(Dataset entries)

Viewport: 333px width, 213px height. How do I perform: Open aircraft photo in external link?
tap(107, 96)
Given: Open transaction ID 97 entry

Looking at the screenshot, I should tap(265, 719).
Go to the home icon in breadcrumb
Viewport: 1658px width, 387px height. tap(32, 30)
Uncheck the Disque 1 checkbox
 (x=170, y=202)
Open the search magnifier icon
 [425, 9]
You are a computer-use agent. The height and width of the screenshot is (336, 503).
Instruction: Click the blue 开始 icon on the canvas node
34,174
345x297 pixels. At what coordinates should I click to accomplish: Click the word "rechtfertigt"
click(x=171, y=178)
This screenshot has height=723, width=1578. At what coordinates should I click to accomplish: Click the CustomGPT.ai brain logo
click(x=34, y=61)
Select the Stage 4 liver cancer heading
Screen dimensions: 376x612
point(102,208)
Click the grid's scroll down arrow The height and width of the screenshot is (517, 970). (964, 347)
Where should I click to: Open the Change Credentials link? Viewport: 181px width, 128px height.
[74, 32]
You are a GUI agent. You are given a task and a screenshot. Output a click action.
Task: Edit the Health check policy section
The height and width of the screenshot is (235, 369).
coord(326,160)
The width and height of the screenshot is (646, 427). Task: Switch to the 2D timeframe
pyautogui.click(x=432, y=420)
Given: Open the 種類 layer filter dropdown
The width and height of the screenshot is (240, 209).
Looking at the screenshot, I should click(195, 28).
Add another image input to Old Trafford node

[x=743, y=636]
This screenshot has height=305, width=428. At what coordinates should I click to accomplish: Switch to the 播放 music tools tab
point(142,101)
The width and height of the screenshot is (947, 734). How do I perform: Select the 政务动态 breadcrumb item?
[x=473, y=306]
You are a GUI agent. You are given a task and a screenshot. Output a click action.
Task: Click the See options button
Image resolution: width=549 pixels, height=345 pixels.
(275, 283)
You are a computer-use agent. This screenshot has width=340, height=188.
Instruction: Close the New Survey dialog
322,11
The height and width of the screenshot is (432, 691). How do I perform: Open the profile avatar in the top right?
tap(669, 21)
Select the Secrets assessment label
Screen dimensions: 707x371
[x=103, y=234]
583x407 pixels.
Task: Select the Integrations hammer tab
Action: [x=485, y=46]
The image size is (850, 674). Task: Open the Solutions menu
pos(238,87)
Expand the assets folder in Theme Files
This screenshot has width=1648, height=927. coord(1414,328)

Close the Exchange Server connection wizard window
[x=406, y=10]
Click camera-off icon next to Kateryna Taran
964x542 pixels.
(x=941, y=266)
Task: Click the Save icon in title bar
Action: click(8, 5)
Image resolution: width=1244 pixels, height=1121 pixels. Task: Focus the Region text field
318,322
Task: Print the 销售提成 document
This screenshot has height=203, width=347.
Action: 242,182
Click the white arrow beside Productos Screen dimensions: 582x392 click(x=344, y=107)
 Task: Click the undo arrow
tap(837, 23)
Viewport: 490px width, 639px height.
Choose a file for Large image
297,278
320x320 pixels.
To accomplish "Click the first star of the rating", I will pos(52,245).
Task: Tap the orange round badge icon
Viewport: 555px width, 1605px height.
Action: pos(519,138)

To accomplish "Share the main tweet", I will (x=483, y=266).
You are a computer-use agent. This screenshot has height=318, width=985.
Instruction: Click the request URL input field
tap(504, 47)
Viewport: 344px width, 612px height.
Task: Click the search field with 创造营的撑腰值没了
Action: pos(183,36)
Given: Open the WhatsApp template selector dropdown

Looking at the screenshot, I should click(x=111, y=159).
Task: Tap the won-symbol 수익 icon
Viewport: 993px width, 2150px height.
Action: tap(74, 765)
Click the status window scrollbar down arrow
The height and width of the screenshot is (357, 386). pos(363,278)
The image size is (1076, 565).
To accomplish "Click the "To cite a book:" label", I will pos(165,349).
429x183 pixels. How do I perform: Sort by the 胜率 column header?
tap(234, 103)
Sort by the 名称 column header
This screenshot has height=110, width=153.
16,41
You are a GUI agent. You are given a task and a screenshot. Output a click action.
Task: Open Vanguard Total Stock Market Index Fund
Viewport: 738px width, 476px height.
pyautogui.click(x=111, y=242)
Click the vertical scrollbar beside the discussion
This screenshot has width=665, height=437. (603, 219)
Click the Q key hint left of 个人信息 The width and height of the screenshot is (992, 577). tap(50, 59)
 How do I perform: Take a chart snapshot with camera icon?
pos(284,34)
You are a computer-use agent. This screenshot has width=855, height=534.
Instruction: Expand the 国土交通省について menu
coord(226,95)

• Problem statement: Give all of the lines above again, exactly as they are.

• Output below:
Viewport: 333px width, 213px height. How do I perform: Open aircraft photo in external link?
tap(107, 96)
Given: Open transaction ID 97 entry

Looking at the screenshot, I should tap(265, 719).
Go to the home icon in breadcrumb
Viewport: 1658px width, 387px height. tap(32, 30)
Uncheck the Disque 1 checkbox
 (x=170, y=202)
Open the search magnifier icon
 [425, 9]
You are a computer-use agent. The height and width of the screenshot is (336, 503).
Instruction: Click the blue 开始 icon on the canvas node
34,174
345x297 pixels. At what coordinates should I click to accomplish: Click the word "rechtfertigt"
click(x=171, y=178)
This screenshot has height=723, width=1578. At what coordinates should I click to accomplish: Click the CustomGPT.ai brain logo
click(x=34, y=61)
Select the Stage 4 liver cancer heading
Screen dimensions: 376x612
point(102,208)
Click the grid's scroll down arrow The height and width of the screenshot is (517, 970). (964, 347)
Where should I click to: Open the Change Credentials link? Viewport: 181px width, 128px height.
[74, 32]
You are a GUI agent. You are given a task and a screenshot. Output a click action.
Task: Edit the Health check policy section
The height and width of the screenshot is (235, 369).
coord(326,160)
The width and height of the screenshot is (646, 427). Task: Switch to the 2D timeframe
pyautogui.click(x=432, y=420)
Given: Open the 種類 layer filter dropdown
The width and height of the screenshot is (240, 209).
Looking at the screenshot, I should click(195, 28).
Add another image input to Old Trafford node

[x=743, y=636]
This screenshot has height=305, width=428. At what coordinates should I click to accomplish: Switch to the 播放 music tools tab
point(142,101)
The width and height of the screenshot is (947, 734). How do I perform: Select the 政务动态 breadcrumb item?
[x=473, y=306]
You are a GUI agent. You are given a task and a screenshot. Output a click action.
Task: Click the See options button
Image resolution: width=549 pixels, height=345 pixels.
(275, 283)
You are a computer-use agent. This screenshot has width=340, height=188.
Instruction: Close the New Survey dialog
322,11
The height and width of the screenshot is (432, 691). How do I perform: Open the profile avatar in the top right?
tap(669, 21)
Select the Secrets assessment label
Screen dimensions: 707x371
[x=103, y=234]
583x407 pixels.
Task: Select the Integrations hammer tab
Action: [x=485, y=46]
The image size is (850, 674). Task: Open the Solutions menu
pos(238,87)
Expand the assets folder in Theme Files
This screenshot has width=1648, height=927. coord(1414,328)

Close the Exchange Server connection wizard window
[x=406, y=10]
Click camera-off icon next to Kateryna Taran
964x542 pixels.
(x=941, y=266)
Task: Click the Save icon in title bar
Action: click(8, 5)
Image resolution: width=1244 pixels, height=1121 pixels. Task: Focus the Region text field
318,322
Task: Print the 销售提成 document
This screenshot has height=203, width=347.
Action: 242,182
Click the white arrow beside Productos Screen dimensions: 582x392 click(x=344, y=107)
 Task: Click the undo arrow
tap(837, 23)
Viewport: 490px width, 639px height.
Choose a file for Large image
297,278
320x320 pixels.
To accomplish "Click the first star of the rating", I will pos(52,245).
Task: Tap the orange round badge icon
Viewport: 555px width, 1605px height.
Action: pos(519,138)

To accomplish "Share the main tweet", I will (x=483, y=266).
You are a computer-use agent. This screenshot has height=318, width=985.
Instruction: Click the request URL input field
tap(504, 47)
Viewport: 344px width, 612px height.
Task: Click the search field with 创造营的撑腰值没了
Action: pos(183,36)
Given: Open the WhatsApp template selector dropdown

Looking at the screenshot, I should click(x=111, y=159).
Task: Tap the won-symbol 수익 icon
Viewport: 993px width, 2150px height.
Action: tap(74, 765)
Click the status window scrollbar down arrow
The height and width of the screenshot is (357, 386). pos(363,278)
The image size is (1076, 565).
To accomplish "Click the "To cite a book:" label", I will pos(165,349).
429x183 pixels. How do I perform: Sort by the 胜率 column header?
tap(234, 103)
Sort by the 名称 column header
This screenshot has height=110, width=153.
16,41
You are a GUI agent. You are given a task and a screenshot. Output a click action.
Task: Open Vanguard Total Stock Market Index Fund
Viewport: 738px width, 476px height.
pyautogui.click(x=111, y=242)
Click the vertical scrollbar beside the discussion
This screenshot has width=665, height=437. (603, 219)
Click the Q key hint left of 个人信息 The width and height of the screenshot is (992, 577). tap(50, 59)
 How do I perform: Take a chart snapshot with camera icon?
pos(284,34)
You are a computer-use agent. This screenshot has width=855, height=534.
Instruction: Expand the 国土交通省について menu
coord(226,95)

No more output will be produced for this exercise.